Стихотворение посвящено смерти, говоря словами Бродского, «национального героя» (сомнительно, подходит ли Жуков также под категорию «властителя дум»). По законам жанра, которым следует, в частности, и Державин, стихотворение должно быть посвящено величию и смерти, сопутствовать этим темам может тема поэзии, тема слов о смерти. Поучительно проследить, как эти установки реализуются в разбираемом стихотворении.

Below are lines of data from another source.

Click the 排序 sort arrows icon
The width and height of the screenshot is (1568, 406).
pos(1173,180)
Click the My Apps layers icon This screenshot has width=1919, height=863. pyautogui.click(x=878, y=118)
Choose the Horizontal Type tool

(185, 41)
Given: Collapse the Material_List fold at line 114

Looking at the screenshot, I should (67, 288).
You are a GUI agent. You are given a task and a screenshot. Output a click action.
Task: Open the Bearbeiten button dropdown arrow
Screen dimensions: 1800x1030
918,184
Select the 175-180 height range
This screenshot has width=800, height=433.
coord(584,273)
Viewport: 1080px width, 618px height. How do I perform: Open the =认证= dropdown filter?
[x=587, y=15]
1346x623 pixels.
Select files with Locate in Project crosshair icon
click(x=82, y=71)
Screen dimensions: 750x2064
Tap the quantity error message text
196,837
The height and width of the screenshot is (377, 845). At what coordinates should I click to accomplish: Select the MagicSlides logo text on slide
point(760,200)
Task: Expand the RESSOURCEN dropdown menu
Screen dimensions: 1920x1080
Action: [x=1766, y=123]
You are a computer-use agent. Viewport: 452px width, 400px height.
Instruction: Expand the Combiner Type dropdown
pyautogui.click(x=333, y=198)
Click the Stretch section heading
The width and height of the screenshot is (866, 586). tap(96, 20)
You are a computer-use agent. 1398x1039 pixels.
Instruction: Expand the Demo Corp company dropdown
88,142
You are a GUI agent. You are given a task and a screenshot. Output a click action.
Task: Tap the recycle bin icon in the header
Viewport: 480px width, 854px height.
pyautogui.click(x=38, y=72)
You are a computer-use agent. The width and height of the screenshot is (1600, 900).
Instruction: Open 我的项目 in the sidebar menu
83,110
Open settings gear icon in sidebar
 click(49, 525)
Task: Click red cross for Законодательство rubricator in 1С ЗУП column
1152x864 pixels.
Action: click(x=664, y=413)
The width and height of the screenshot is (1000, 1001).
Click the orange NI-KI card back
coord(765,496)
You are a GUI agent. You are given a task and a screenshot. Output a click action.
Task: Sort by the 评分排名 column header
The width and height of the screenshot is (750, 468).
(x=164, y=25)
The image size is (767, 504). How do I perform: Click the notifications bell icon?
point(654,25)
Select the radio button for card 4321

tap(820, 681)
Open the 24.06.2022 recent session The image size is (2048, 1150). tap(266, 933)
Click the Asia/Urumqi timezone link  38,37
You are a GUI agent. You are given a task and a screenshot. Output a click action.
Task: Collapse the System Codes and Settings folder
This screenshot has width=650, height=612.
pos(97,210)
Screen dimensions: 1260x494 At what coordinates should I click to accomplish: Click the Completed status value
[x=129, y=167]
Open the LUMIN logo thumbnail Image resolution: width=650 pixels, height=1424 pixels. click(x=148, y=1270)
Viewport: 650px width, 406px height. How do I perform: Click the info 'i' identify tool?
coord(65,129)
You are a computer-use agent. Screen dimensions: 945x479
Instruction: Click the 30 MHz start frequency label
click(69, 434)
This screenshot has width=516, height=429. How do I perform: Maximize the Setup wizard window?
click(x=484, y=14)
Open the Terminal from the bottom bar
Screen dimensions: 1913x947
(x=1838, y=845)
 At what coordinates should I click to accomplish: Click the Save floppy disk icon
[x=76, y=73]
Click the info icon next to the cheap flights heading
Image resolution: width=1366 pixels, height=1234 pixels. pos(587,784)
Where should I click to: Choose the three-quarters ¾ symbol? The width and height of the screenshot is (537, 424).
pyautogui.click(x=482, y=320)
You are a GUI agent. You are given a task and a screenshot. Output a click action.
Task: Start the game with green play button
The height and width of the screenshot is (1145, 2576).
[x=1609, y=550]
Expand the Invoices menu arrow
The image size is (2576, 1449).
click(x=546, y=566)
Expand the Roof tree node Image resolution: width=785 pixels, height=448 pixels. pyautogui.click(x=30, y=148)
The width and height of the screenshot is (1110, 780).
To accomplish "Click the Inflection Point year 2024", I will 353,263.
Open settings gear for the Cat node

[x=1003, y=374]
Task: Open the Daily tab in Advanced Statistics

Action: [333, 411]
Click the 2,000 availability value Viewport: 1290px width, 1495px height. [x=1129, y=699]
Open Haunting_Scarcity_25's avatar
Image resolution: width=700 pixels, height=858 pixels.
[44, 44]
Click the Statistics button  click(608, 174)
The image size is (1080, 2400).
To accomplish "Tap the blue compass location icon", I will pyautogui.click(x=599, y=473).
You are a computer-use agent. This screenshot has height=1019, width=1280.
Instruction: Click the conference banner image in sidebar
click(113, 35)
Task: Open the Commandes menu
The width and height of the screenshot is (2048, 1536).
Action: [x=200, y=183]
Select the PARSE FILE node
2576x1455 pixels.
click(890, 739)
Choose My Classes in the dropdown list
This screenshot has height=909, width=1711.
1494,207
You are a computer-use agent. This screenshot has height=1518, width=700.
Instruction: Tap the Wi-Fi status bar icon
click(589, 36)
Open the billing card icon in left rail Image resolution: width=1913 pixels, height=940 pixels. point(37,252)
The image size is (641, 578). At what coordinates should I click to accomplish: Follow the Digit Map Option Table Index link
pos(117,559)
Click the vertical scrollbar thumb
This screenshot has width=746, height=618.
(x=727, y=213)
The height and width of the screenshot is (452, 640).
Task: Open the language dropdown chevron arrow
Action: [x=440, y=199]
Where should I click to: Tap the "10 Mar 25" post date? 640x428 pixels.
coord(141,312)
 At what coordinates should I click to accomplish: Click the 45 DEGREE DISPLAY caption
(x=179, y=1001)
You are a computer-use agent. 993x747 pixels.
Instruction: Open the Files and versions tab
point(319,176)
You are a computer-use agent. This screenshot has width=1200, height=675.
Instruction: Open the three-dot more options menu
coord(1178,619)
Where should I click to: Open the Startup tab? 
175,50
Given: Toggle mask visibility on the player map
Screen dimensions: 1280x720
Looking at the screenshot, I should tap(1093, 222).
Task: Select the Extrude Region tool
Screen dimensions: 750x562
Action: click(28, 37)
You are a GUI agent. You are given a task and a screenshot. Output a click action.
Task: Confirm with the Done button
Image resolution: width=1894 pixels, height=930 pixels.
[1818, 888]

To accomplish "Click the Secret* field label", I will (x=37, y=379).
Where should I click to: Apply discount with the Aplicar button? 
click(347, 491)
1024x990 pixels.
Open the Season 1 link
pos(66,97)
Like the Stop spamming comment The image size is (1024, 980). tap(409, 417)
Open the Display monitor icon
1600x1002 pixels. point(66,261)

Смерть обычно (а в европейской культурной традиции особенно) подразумевает противопоставленность ее жизни. Оппозиция «живое / неживое» тесно коррелирует с оппозицией «статика / динамика». Первое же существительное анализируемого стихотворения — колонны — задает широкий спектр интересующих нас мотивов. Первое, основное его значение вводит архитектурные коннотации, причем, учитывая контекст творчества поэта, можно утверждать, что дело идет о специфической имперской архитектуре. Для читателя, знакомого с советской церемониальной практикой, здесь актуализируется также топика Колонного зала Дома союзов. Поскольку, однако, это значение здесь как будто не подходит, приходится обратиться к следующему: колонна обозначает также особый вид построения войска, в российскую милитарную практику введенный Румянцевым (так начинает намечаться мотив XVTII века). Наконец, колоннами в расширительном смысле стали называть построение подобным образом любого значительного скопления народа. Хотя очевидно, что именно это последнее значение и является искомым, первые два также не могут быть отброшены: они вводят очень существенные для всего текста мотивы монументальности, статики и военного искусства. Далее эти темы продолжают «замершие внуки». Следует обратить внимание на очередное несоответствие: живое описывается как неподвижное и холодное (замершие ассоциируются с застывшими), в то время как мертвый Жуков активен (его не увозят, он уезжает сам), подвижен и пламенен. Более того, этимологически, да и чисто фонетически, слово «замершие» связано со смертью. Итак, уже первые образы стихотворения содержат несоответствие, чуть ли не противоречие между пропозициональной и семной структурами: если с точки зрения первой труп Жукова везут мимо построенных в колонны людей, то с точки зрения второй соотношение живого и неживого значительно сложнее — живое кодируется в терминах неживого и vice versa. В этом же контексте следует рассматривать и очень странный образ похорон: труп Жукова уезжает в смерть. Аналогичная несуразность содержится и в заключительной строфе, где в связи с Летой упоминается и рифмующаяся с ней лепта, однако не умерший вручает ее Харону в качестве платы за перевоз, но, напротив, получает ее от автора сам.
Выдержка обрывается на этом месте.